**DOCUMENT SEGMENT:**
§ §

Corporate News

Wed, 31 May 2017 21:15:00 GMT

-- Net sales for the quarter were MSEK 46 (45).

-- Net losses after tax decreased substantially to 34 MSEK (62 Q1 2016) which includes one-time non-recurring write offs of 11 MSEK. One-time write offs in Q1 include non-recurring costs of 8.2 MSEK relating to closing the Lund and Norrköping offices announced in the quarter and other items totaling 3.0 MSEK including inventory write downs.

-- Gross margin in the quarter was 35% (40%) which is slightly higher than the 34% reported for Q4 2016 but lower than the gross margin of 40% achieved in Q1 2016. The year-over-year gross margin decrease is mainly due to the addition of Pen Generations to the group and the increasing portion of revenue that it represents.

-- Overhead costs in the quarter amounted to 48 MSEK (80). This is considerably lower than previous quarters and 40% lower than Q1 2016 due to the cost saving activities.

-- Earnings per share after dilution for the quarter were SEK -0.01 (-0.06).

-- Anoto has reached a new agreement with SMark Co., Ltd. (SMark) regarding Anoto DNA (ADNA). SMark will invest 5 million USD in Anoto and use Anoto's microdot pattern in all of its products. Anoto will receive 20% of all of SMark’s ADNA revenue. This investment was completed in May.

-- Restructuring and cost reduction efforts are beginning to show positive signs in the financial results although Anoto still faces financial challenges in the near term. For further information, see “Risks and Uncertainties”.

CEO Comments:

Anoto’s focus in 2017 continues to be on achieving profitability by concentrating on just three existing related business areas (Livescribe Retail business, Enterprise Forms and Education Business) and achieving growth through the Anoto DNA initiative.

In Q1 2017, we continued our initiatives to restructure the business and announced our decision to close down our Lund, Norrköping and Wetherby offices. This decision to close regional offices was motivated by the need to consolidate decision making and increase communication, as much as the need to reduce costs. The company suffered from the costs of miscommunication and the lack of communication. Customers were confused as to who to contact and accountability and responsibilities were not clear.

Anoto had ten offices worldwide last year. When the restructuring of the business is complete, Anoto will have two.

Interestingly, despite a reduction of over 100 in the headcount and the closing down of 7 offices globally over the previous year, gross revenue was not affected by the restructuring as it increased 2% vis-a-vis 2016 while costs were 40% lower than in Q1 2016.

§ §

In the Anoto quarterly report, what share of SMark's ADNA revenue will Anoto receive? The lines that follow are not needed for this.

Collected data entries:
§ §

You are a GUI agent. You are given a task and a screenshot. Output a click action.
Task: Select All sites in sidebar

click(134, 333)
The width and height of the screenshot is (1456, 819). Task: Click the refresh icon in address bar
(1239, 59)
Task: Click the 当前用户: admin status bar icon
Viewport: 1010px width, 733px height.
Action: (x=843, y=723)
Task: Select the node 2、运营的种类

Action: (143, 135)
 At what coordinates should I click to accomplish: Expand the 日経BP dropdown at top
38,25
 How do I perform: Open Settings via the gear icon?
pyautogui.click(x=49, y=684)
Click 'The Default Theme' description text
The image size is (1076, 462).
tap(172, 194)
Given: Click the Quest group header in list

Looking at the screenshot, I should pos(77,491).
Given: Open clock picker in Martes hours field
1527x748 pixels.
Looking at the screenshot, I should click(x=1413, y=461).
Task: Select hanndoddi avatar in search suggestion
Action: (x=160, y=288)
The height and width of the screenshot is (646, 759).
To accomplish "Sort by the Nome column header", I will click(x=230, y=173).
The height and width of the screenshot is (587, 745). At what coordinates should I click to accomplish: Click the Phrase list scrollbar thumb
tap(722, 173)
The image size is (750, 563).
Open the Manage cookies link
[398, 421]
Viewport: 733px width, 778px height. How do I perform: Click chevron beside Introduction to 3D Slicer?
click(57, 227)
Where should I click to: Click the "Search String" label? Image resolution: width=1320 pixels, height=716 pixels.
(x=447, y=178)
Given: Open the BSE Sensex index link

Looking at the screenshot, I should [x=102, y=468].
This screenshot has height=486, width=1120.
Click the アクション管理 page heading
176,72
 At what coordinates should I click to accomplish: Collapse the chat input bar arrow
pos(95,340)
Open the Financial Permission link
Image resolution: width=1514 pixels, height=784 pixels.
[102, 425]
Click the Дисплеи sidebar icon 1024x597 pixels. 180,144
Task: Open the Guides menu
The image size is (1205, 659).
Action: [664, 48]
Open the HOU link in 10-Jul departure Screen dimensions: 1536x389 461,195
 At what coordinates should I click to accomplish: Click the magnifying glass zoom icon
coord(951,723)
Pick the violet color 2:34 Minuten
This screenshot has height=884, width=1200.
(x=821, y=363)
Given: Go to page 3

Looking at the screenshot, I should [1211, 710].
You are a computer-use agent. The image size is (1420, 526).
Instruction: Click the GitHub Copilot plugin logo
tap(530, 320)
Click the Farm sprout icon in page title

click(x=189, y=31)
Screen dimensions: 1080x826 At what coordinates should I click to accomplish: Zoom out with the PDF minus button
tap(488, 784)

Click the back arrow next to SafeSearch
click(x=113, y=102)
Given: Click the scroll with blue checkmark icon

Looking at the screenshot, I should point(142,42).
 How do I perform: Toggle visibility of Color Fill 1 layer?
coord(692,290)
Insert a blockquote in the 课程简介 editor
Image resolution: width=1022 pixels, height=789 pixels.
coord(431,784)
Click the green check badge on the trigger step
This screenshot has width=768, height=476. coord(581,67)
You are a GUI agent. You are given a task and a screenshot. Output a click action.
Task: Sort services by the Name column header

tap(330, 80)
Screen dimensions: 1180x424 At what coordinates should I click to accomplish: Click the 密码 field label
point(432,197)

§ §

**RESULT BELOW:**
Anoto will receive 20% of all of SMark's ADNA revenue.